К концу июня старческая дальнозоркость сменилась на зрелую близорукость.
Примерно в это же время соседи по коммуналке перестали выражать свое негодование по поводу незваных гостей на словах и приступили к активным боевым действиям, и Генриетта Генриховна оказалась в плотном кольце врагов.
В разгар военных действий, когда в супе, мирно кипящем на общей газовой плите, появился кусок старой бельевой веревки, а помойное ведро выплеснуло содержимое на новенькие боты Генриетты Генриховны, пришла с визитом старшая дочь.
Когда-то она была проказливой Галинкой, но к пятидесяти пяти годам погрузнела, погрустнела и растеряла половину волос, хотя в остальном, как и другие потомки Генриетты Генриховны, по-прежнему отличалась прекрасным здоровьем.
Они не виделись несколько месяцев, и теперь дочь в изумлении застыла на пороге. Потом она взяла мать за руку и подвела её к большому зеркалу у окна.
Из мутного отражения на них смотрели ровесницы.
– Так, – сказала Галинка голосом, который появлялся у нее в тех редких случаях, когда заболевали дети, – и давно с тобой это началось?
Генриетта Генриховна смущенно провела рукой по макушке, слегка шершавой из-за колючки недавно проклюнувшихся волос, и виновато потупилась.
Галинка обошла её по кругу, подергала за ставший слишком свободным халат.

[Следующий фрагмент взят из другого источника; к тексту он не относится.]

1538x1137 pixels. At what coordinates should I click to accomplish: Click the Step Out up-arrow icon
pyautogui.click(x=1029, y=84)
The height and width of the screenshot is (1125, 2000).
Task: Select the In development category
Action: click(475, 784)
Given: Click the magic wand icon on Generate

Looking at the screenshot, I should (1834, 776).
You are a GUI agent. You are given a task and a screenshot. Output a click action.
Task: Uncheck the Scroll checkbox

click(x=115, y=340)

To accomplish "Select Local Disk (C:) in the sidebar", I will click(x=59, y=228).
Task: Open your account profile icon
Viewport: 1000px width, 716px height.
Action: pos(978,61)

– Да уж, – сказала дочь почти истерично, – и до какой степени ты собираешься уменьшаться? До эмбриона?
Генриетта Генриховна вовсе не планировала таких крайностей. Наблюдая за собой, она только тихо радовалась тем удобствам, которое предоставляло молодеющее тело, да мечтала, что застынет в тридцати годах, может быть, полюбит нового мужчину и даже родит еще одного ребенка. Слова дочери, вернее, их очевидная справедливость, грозили разрушить эти грезы.
Едва выставив за порог озадаченную и встревоженную Галинку, Генриетта Генриховна заперлась в своей комнате, задернула занавески, и просидела почти сутки, отдав себя на растерзание внезапной и беспощадной панике. Пятнадцать детей и сорок внуков цикл за циклом появлялись на свет, и все это уже было, и все это еще будет.
Кошмары закончились позывами переполненного мочевого пузыря, что и вынудило её покинуть убежище. Тихо скрипнув дверью, Генриетта Генриховна осторожно выглянула наружу и увидела свисающие с потрескавшегося потолка лианы.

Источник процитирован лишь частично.